The original story had long been considered unfilmable, but the conceit of making it a silent film and the enthusiasm that the creators had for their project earned it good reviews and several awards.

Plot
The film begins with a dying professor who leaves his great-nephew a collection of documents pertaining to the Cthulhu Cult. The nephew (Matt Foyer) begins to learn why the study of the cult so fascinated his grandfather. Bit-by-bit he begins piecing together the dread implications of his grandfather's inquiries, and soon he takes on investigating the Cthulhu cult as a crusade of his own. Sailors aboard the Emma encounter the Alert abandoned at sea. The nephew notes that Inspector Legrasse, who had directed the raid on cultists in backwoods Louisiana, died before the nephew's investigation began. As he pieces together the dreadful and disturbing reality of the situation, his own sanity begins to crumble. In the end, he passes the torch to his psychiatrist, who in turn hears Cthulhu's call.

Cast
Matt Foyer as Francis Wayland Thurston
John Bolen as The Listener
Ralph Lucas as Professor Angell
Chad Fifer as Henry Wilcox
David Mersault as Inspector Legrasse
Barry Lynch as Professor Webb

Release
The Call of Cthulhu was selected to appear at numerous film festivals, including the 2006 Slamdance Film Festival and North America's largest, the 2006 Seattle International Film Festival, where it sold out both screenings thanks in part to a glowing review from The Stranger, a local paper.

Reception
Despite the long-standing conventional wisdom that the story was inherently "unfilmable", The Call of Cthulhu garnered mostly positive reception from critics. It holds 100% approval rating on Rotten Tomatoes with an average rating of 7.1/10  based on 6 reviews.
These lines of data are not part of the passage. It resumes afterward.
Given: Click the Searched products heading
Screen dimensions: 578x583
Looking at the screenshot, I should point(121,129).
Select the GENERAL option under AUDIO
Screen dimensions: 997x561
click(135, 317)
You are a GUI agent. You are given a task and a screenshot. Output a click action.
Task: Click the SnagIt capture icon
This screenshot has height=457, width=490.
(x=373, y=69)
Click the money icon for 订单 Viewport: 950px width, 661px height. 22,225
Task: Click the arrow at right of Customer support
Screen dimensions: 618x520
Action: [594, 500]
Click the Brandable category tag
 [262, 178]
Dennis Schwartz from Ozus' World Movie Reviews rated the film a grade B, writing, "[a] haunting labor of love tribute", praising the film's style, and score.
Paul di Filippo of Science Fiction Weekly called it "the best HPL adaptation to date", labeling the decision to adapt it as a silent film "a brilliant conceit". Daniel Siwek from DVD Talk gave the film 4.5 out of 5 stars, calling it "very eerie and enjoyable", and A true testament to what can be accomplished with a lot of work and passion, but with limited funds." DW Bostaph Jr from Dread Central awarded the film a score of 4/5, writing, "Ambitious in its own right, The Call of Cthulhu is indeed a step forward for the world of H. P. Lovecraft cinema. It is one of a handful of new films made by fans of the late great authors work, who not only see the prospect in the mines, but are able to understand the rock they are hidden within". David Cornelius from eFilmCritic gave the film 4 out of 5 stars, praising the film's soundtrack, writing, "What's truly great about Cthulhu is that it not only sets out to impress the hardcore Lovecraft fanatic, but fans of classic and/or experimental independent film as well. While it stumbles in places, both in terms of storytelling and presentation of its gimmick, it's such a unique project, and the love for the project by all involved is so contagious, that it becomes one of those special hidden secrets that you can't wait to introduce to your friends."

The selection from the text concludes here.